Approximate roots of a valuation and the Pierce-Birkhoff Conjecture

TL;DR

This paper advances the proof of the Pierce-Birkhoff Conjecture for regular rings by introducing approximate roots of valuations, proving the conjecture in dimension 2, and connecting it to the Connectedness conjectures.

Contribution

It introduces the notion of approximate roots of valuations and proves the Pierce-Birkhoff Conjecture for 2-dimensional regular rings.

Findings

Proves Pierce-Birkhoff conjecture for 2-dimensional regular rings.

Introduces explicit formulas for sets in the real spectrum using approximate roots.

Establishes connections between connectedness conjectures and the Pierce-Birkhoff conjecture.

Abstract

This paper is a step in our program for proving the Piece-Birkhoff Conjecture for regular rings of any dimension (this would contain, in particular, the classical Pierce-Birkhoff conjecture which deals with polynomial rings over a real closed field).

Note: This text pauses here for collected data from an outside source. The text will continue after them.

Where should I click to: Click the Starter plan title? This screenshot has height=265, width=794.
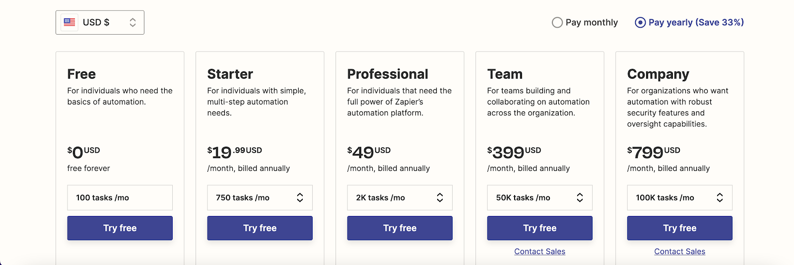[230, 74]
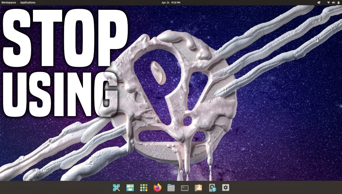342x194 pixels.
Task: Open the Popsicle USB flasher in the dock
Action: coord(212,188)
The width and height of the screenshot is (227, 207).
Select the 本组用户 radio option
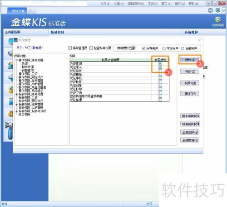(164, 48)
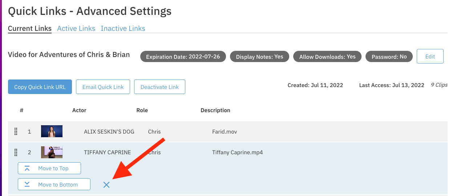
Task: Switch to Active Links tab
Action: point(76,28)

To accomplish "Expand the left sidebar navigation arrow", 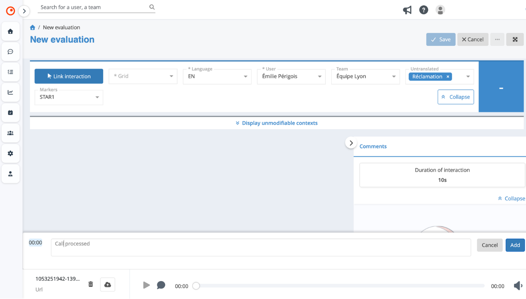I will 24,11.
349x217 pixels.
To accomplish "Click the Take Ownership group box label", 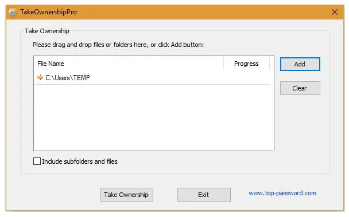I will tap(47, 31).
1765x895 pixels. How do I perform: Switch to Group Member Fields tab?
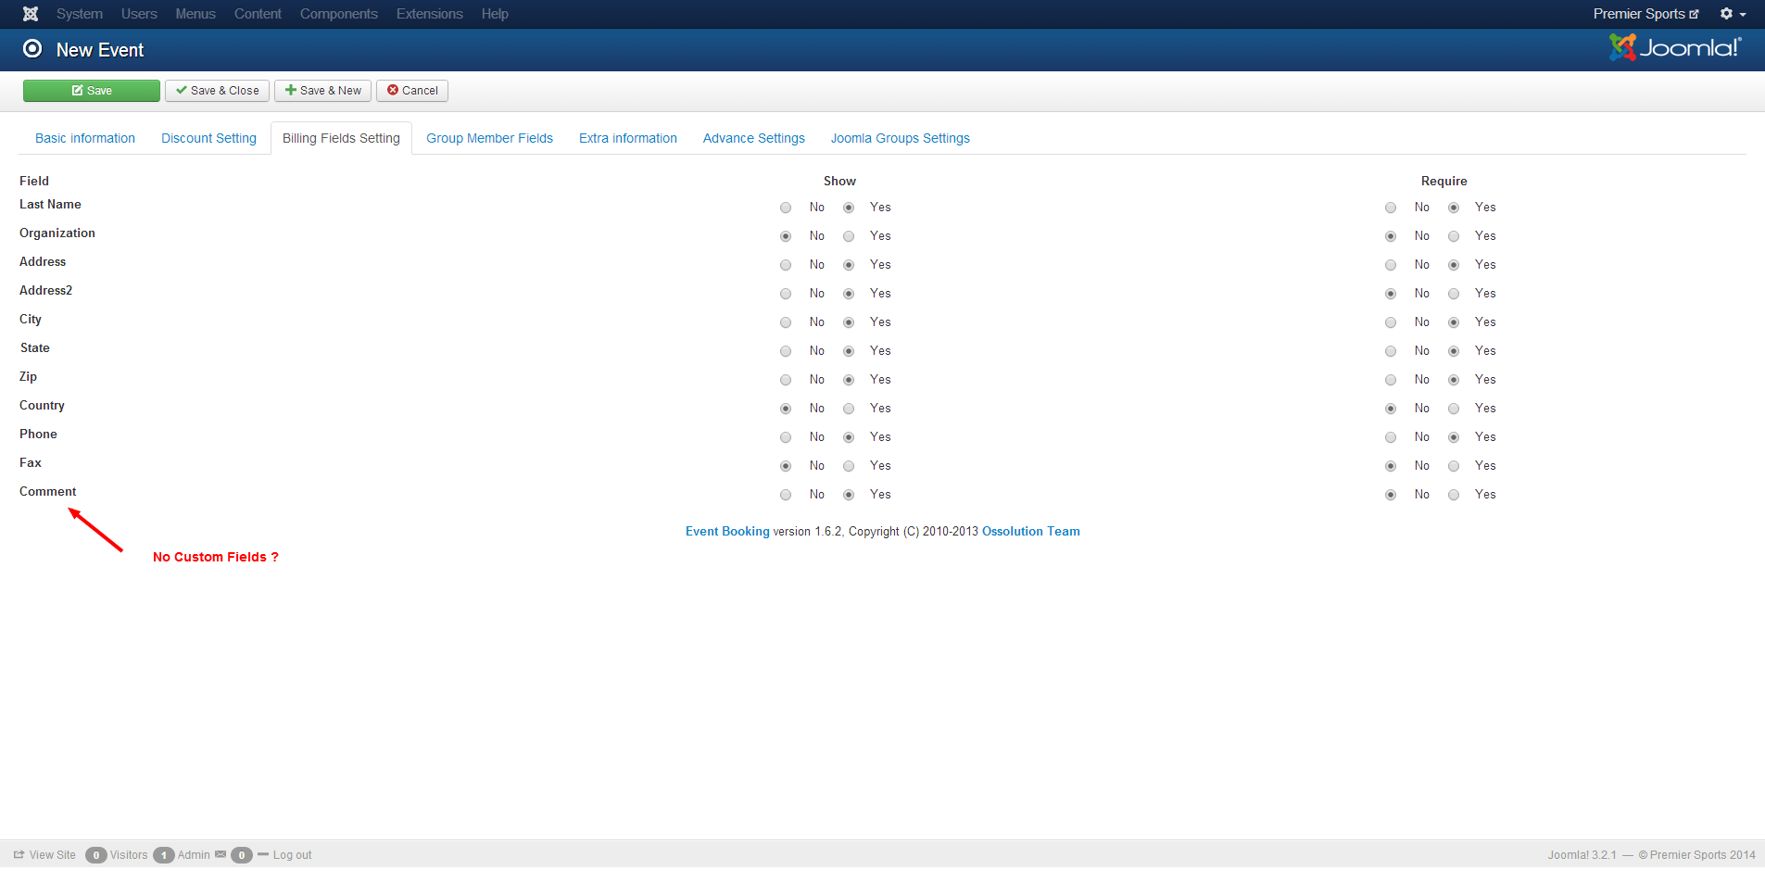point(489,138)
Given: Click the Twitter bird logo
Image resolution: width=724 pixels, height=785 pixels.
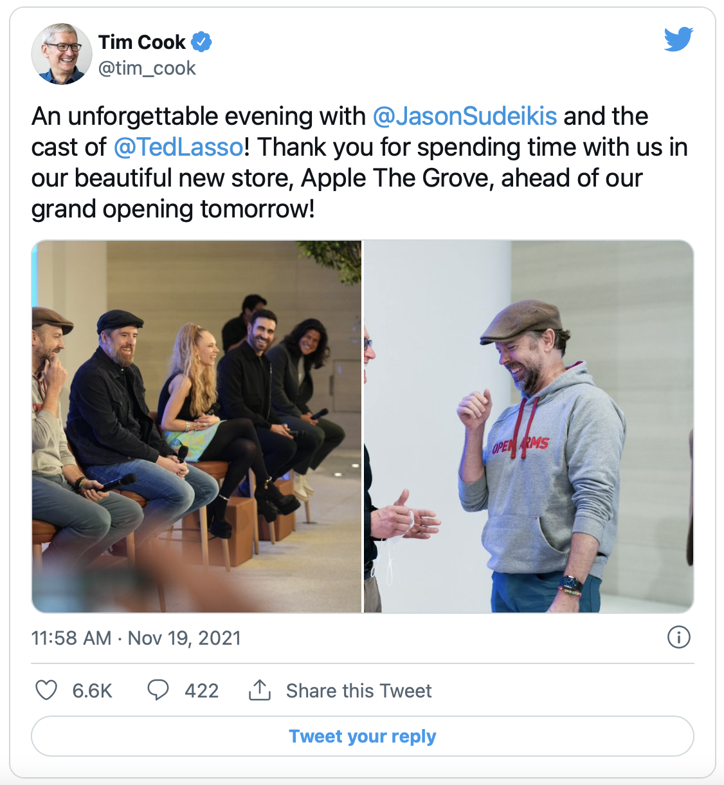Looking at the screenshot, I should (678, 39).
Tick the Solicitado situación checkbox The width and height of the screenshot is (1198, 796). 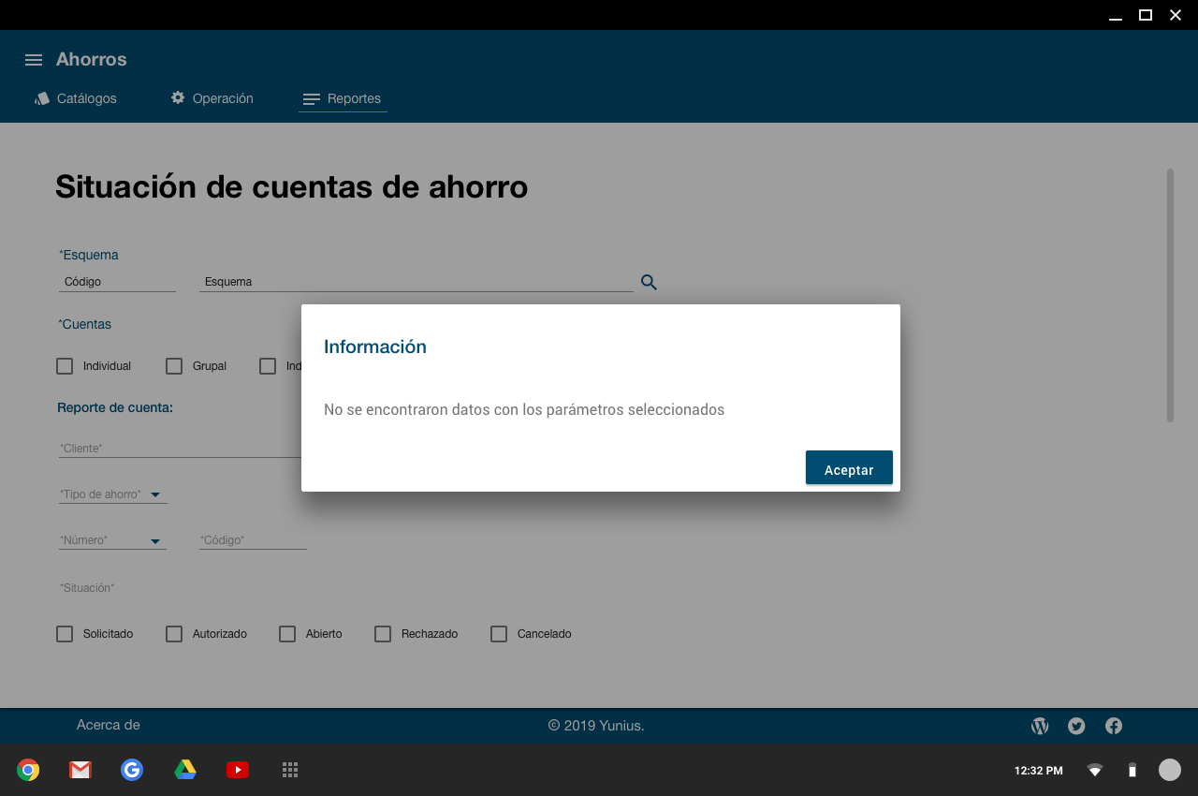[65, 634]
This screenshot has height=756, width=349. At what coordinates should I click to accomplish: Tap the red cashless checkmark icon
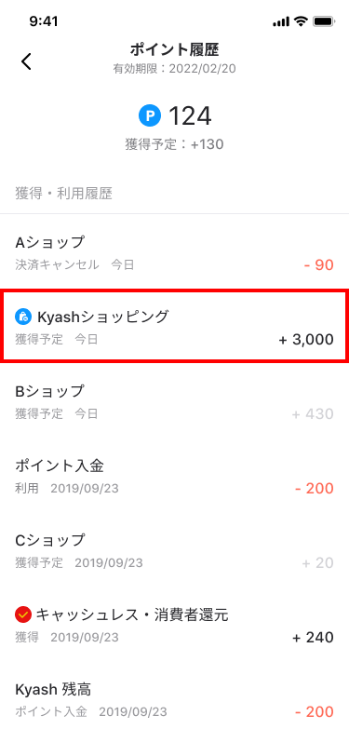coord(23,614)
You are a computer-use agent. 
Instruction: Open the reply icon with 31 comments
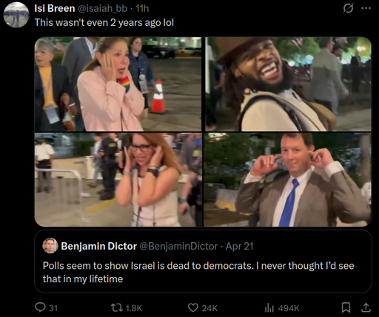(x=40, y=307)
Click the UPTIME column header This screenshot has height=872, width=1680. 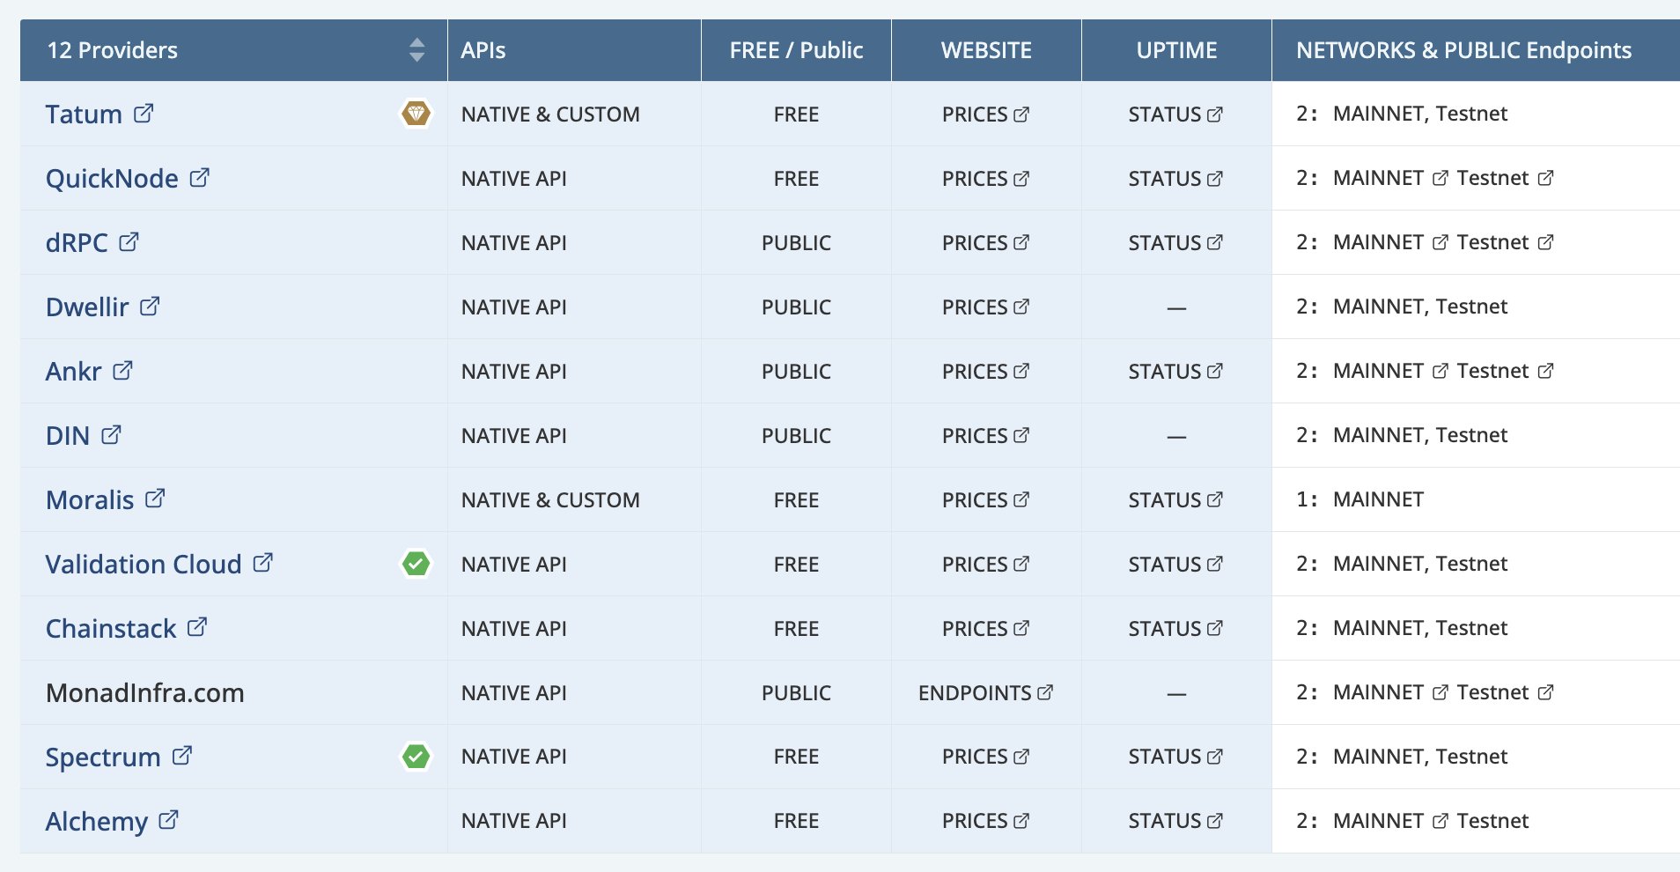pyautogui.click(x=1176, y=50)
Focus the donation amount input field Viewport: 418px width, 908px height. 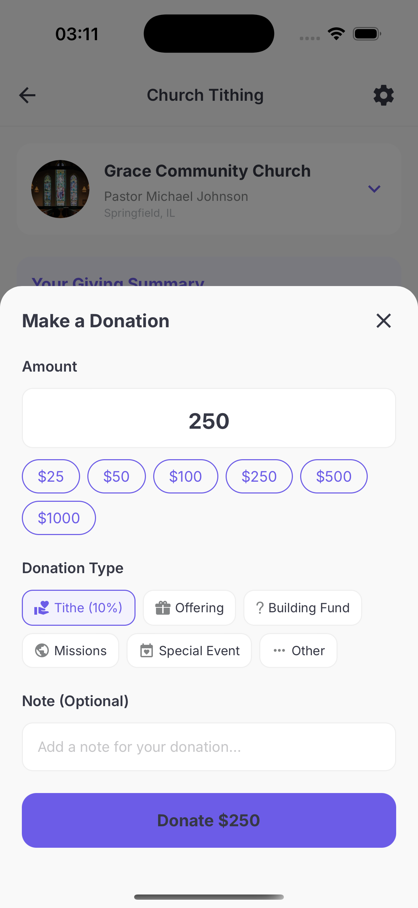[209, 418]
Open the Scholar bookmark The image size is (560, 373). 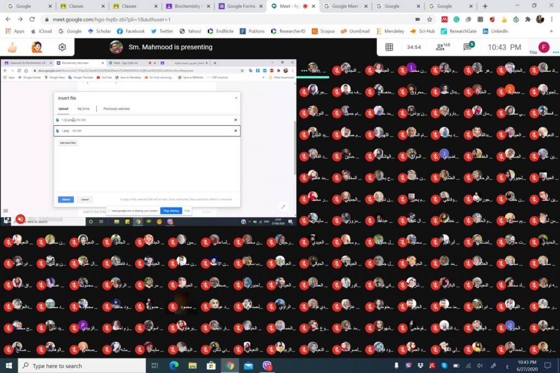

We first recall the Connectedness and the Definable Connectedness conjectures, both of which imply the Pierce - Birkhoff conjecture. Then we introduce the notion of a system of approximate roots of a valuation v on a ring A (that is, a collection Q of elements of A such that every v-ideal is generated by products of elements of Q). We use approximate roots to give explicit formulae for sets in the real spectrum of A which we strongly believe to satisfy the conclusion of the Definable Connectedness conjecture. We prove this claim in the special case of dimension 2. This proves the Pierce-Birkhoff conjecture for arbitrary regular 2-dimensional rings.